Tuesday, January 12, 2016

The Doctrine of Discovery and the Malheur Refuge

I’ve been wondering where to start in understanding the Bundys and the militia takeover of the Malheur Wildlife Refuge—and I keep getting pushed back in time and place. My journey started with the obvious—the Paiutes, but it didn’t take me long to get to the Pope!

Let me explain: A couple of years ago, a group of us at the Josephy Center spent a few weeks examining the Nez Perce and early white settler history in the Wallowas. 

On the day we were talking about the treaties of 1855 and 1863 (the Paiute and US Indian treaties being my initial starting point in my Malheur quest) that led up to the 1877 Nez Perce War, Bobbie Conner, the director of the Tamástslikt Cultural Institute on the nearby Umatilla Reservation, showed up at the Josephy Center. We asked her to join us, and she jumped in immediately with the Doctrine of Discovery: “You can’t understand Indian treaties without understanding the Doctrine of Discovery.”

So we went on to discuss that doctrine, and how it played out in transfer from the Pope to protestant Englishmen and the ideas of Manifest Destiny, western expansion, Indian treaty-making, and the ultimate displacement of American Indians across the continents.

The Gilder Lehrman Institute of American History in New York has an early version of the document—pictured here—and this is what they say about it:

The Papal Bull “Inter Caetera,” issued by Pope Alexander VI on May 4, 1493… stated that any land not inhabited by Christians was available to be “discovered,” claimed, and exploited by Christian rulers and declared that “the Catholic faith and the Christian religion be exalted and be everywhere increased and spread, that the health of souls be cared for and that barbarous nations be overthrown and brought to the faith itself.” This “Doctrine of Discovery” became the basis of all European claims in the Americas as well as the foundation for the United States’ western expansion.
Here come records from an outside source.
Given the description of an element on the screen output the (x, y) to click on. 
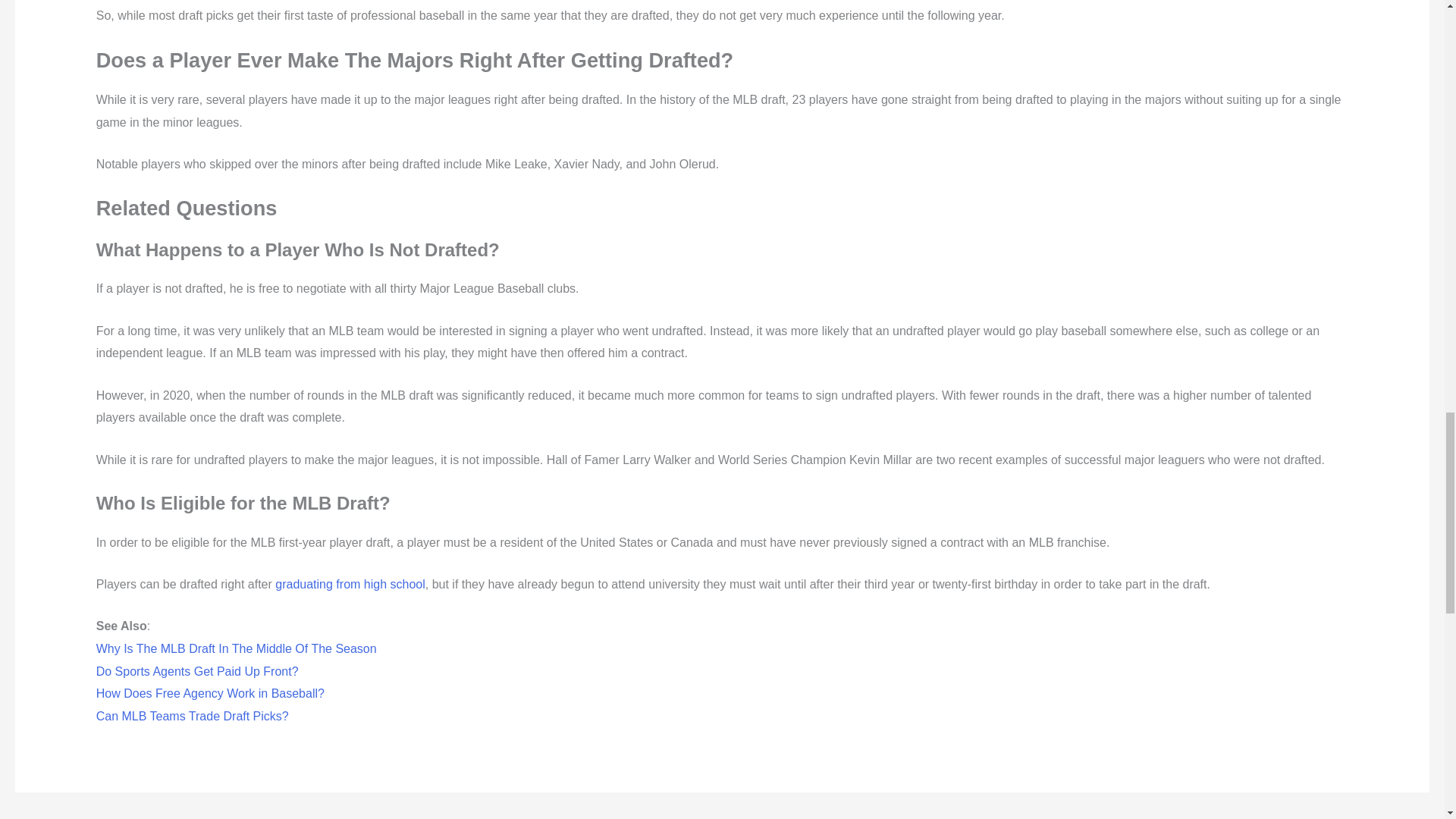
graduating from high school (350, 584)
Why Is The MLB Draft In The Middle Of The Season (236, 648)
Do Sports Agents Get Paid Up Front? (197, 671)
How Does Free Agency Work in Baseball? (210, 693)
Can MLB Teams Trade Draft Picks? (192, 716)
Given the description of an element on the screen output the (x, y) to click on. 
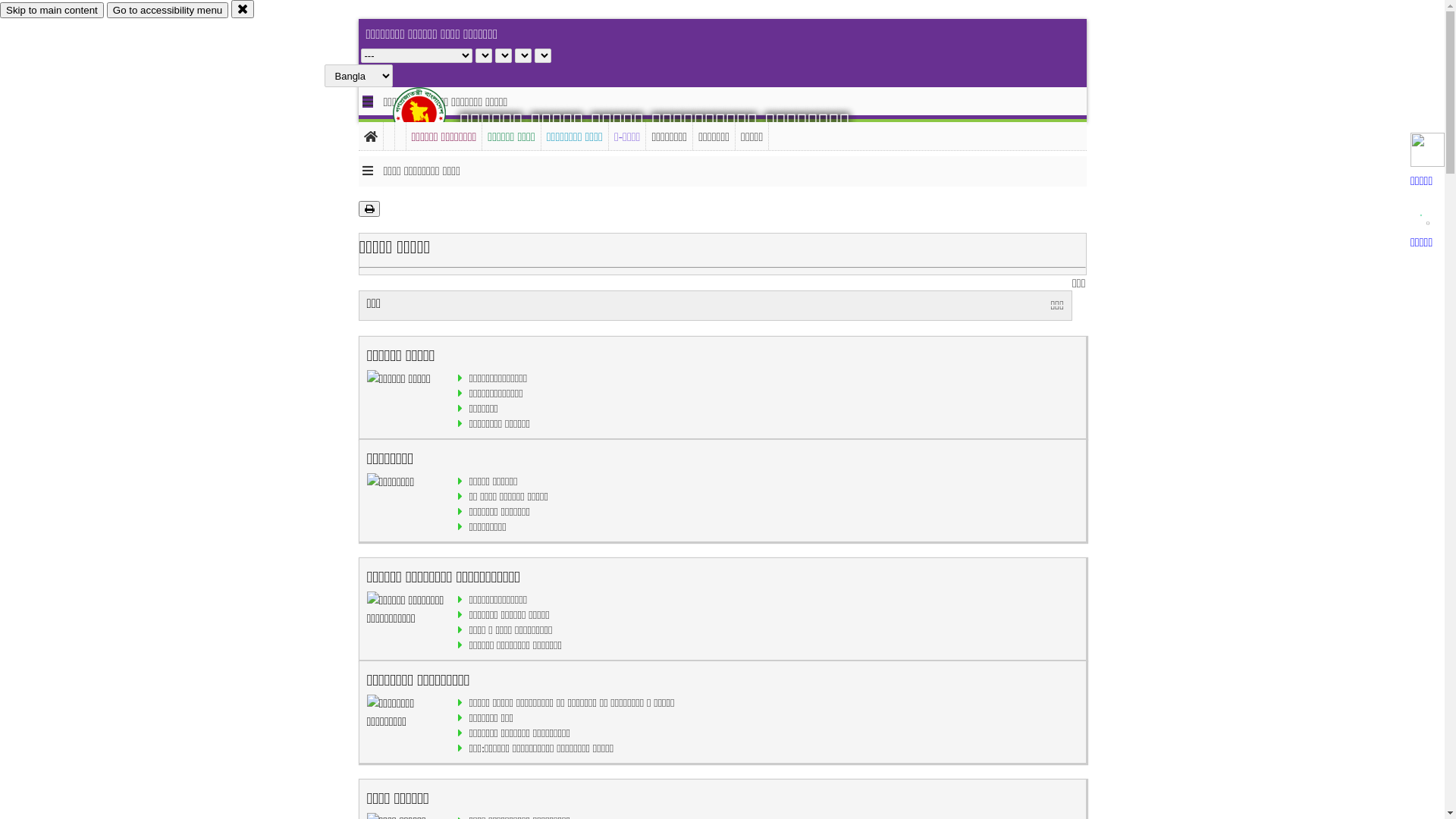
close Element type: hover (242, 9)
Skip to main content Element type: text (51, 10)
Go to accessibility menu Element type: text (167, 10)

                
             Element type: hover (431, 112)
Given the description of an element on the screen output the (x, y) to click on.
In the US Supreme Court in the 1823 case Johnson v. McIntosh, Chief Justice John Marshall’s opinion in the unanimous decision held “that the principle of discovery gave European nations an absolute right to New World lands.” In essence, American Indians had only a right of occupancy, which could be abolished.

So the indigenous people who had lived in the Americas for millennia had occupied it, but had no ownership of it. Ownership was reserved for good Christian nations, and, presumably, for their mercantile companies—Hudson’s Bay; Dutch East and West India companies, etc. Modern versions of these 17th century giants might be the Army Corps of Engineers and Exxon Mobil. Or beleaguered western ranchers who maybe trace holdings to the Homestead Act of 1862?
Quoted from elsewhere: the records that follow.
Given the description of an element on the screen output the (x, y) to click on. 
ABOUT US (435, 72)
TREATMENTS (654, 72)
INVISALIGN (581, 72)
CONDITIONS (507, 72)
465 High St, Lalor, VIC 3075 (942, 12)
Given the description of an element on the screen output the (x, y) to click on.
“Occupancy” was another road I tried in my understanding of the Malheur situation. That immediately gets one to “joint occupancy,” which is what we—the Oregon Territory, including the Malheur—lived under from the 1818 treaty that finally resolved territorial questions of the War of 1812, until 1846, when a new treaty setting the boundary line at the 48th parallel forestalled another conflict between Great Britain and the United States.

To summarize: the search for “original” owners of the land that is now the Malheur Wildlife Refuge—who the current hostile occupiers say they are looking for—took me first to the Paiutes. But that didn’t work, because they only lived there, occupied it and did not own it. Which took me to the United States and Great Britain, which, at least initially, only jointly occupied the land but did not own it (along with the Paiutes, who also jointly occupied in fact if not in law). 
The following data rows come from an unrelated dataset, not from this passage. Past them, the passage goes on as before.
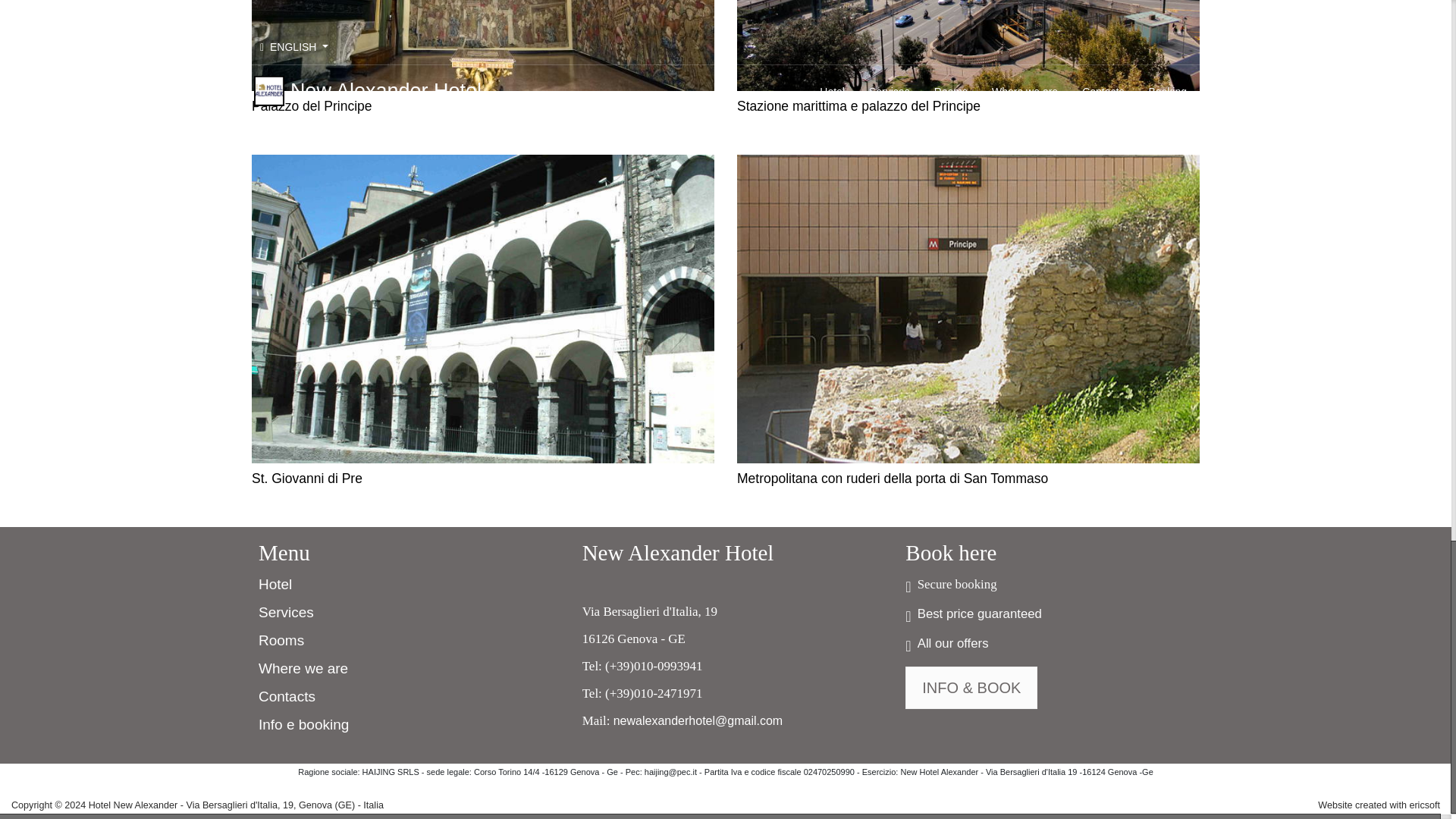
Rooms (281, 641)
Where we are (303, 669)
vices (297, 613)
Contacts (287, 697)
Palazzo del Principe (482, 45)
Hotel (275, 585)
nfo e booking (305, 725)
Ser (270, 611)
la stazione marittima (967, 45)
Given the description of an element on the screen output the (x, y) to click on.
Actual ownership of the Malheur country begins with the United States and the 1846 treaty, which rests on the 1823 Supreme Court Case, which in turn rests on a 1493 Papal Bull. The land in dispute was not included in the Northern Paiute Reservation, although the Indians are allowed by treaty to have access—occupy—for hunting, fishing, and gathering. It was never, in my brief exploration, homesteaded, so no private rancher has ownership rights based on that.

Which means that the land is “owned” by the US Government by treaty and law going back to the Pope. Which sets up some kind of religious battle between Catholicism and a long-dead Pope and the God who told the Bundys that they should undertake their mission.

If this is all bewildering, Alvin Josephy, who always seems to have something to say about current events involving tribes, says in several places that one of the initial mis-understandings between Europeans and indigenous Americans was the concept of private land ownership. He thought, correctly it seems, that that misunderstanding still prevails.